• **Document segment**:
-- START --
Tracie Shroyer 18:59
So It evolved. So I started out as a virtual assistant. And I realized I had a knack for figuring out things that people needed to do online. That was things that were confusing to them came easily to me. So for example, if you want to have a course or a class online, you need to have an audience to sell that class to and you need to be able to understand how you're going to send emails out to the people who are interested in your class, and how you're going to set that class up online. All of those tech pieces, and it, it really came together clearly in my mind, but as I was going to events like Product Launch Formula live, I realized, as I talked to other business owners, they had amazing ideas for classes or memberships, or they had products they wanted to sell, but they had no idea how to get those things online. And it was way beyond the website like putting together a website nowadays is a lot easier than it used to be. But it was beyond that it was it was knowing things like, if you're running a business, you can't just use your free gmail account or Yahoo or whatever and send out emails for your business, you need to have a special email service provider. And so as I started just chatting with people, I realized, oh my gosh, I had this little superpower that I didn't even know I had, like, that's how it works, right? We, it's that curse of knowledge. Um, I love puzzles and figuring out things. And so the idea of figuring out how to fit all these pieces together was really appealing to me. And so I started just kind of helping a few people over here, I was still doing my VA thing. But I was kind of helping people over here, set up all these tech pieces. And that evolved and now, I used to think I really have this mission to teach people the tech. And now as we go, I've realized not everybody needs to do that. And so I'm willing to teach people but I'm more commonly and hired to come in and either just do it for somebody setting up like an active campaign and lead pages which are two very common platforms for setting up a business online. Or I come in the other thing that I do is I, I consult on launches, which you're familiar with what a launch is. But a launch means that you're putting together marketing pieces that promote the course or the membership or whatever it is that you're going to try to sell. You need to launch that course or membership. And so I help people with the pieces that you need to put together to do that launch.
-- END --
• **What to do**: From the transcript excerpt, list every email service or online business platform that is mentioned by brand name. The dataset entries play no role here.

• **Entries from a dataset**:
-- START --
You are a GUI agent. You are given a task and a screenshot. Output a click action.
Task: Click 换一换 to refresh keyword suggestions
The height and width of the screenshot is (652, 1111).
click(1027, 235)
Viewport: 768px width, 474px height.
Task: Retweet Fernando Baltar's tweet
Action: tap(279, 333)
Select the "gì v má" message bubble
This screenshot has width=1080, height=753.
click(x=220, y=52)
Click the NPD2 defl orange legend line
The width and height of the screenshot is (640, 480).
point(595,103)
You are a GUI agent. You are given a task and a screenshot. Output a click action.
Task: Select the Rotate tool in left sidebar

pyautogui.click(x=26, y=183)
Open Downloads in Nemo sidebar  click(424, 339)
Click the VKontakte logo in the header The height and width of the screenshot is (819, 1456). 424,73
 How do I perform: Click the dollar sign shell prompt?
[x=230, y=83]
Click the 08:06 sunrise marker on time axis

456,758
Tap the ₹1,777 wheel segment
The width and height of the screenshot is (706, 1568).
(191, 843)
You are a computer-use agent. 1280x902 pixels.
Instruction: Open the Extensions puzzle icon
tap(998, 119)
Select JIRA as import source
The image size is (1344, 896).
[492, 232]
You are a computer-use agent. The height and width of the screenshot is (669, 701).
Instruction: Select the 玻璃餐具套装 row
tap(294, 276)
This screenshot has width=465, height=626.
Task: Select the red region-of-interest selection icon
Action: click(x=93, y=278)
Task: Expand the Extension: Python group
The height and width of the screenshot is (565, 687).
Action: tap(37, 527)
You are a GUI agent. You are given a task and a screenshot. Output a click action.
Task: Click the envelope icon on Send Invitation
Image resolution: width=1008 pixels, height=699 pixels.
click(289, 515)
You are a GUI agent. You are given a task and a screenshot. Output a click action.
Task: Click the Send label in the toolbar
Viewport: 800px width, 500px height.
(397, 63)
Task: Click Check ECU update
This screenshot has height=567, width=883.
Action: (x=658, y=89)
-- END --
• **The answer**:
gmail
Yahoo
active campaign
lead pages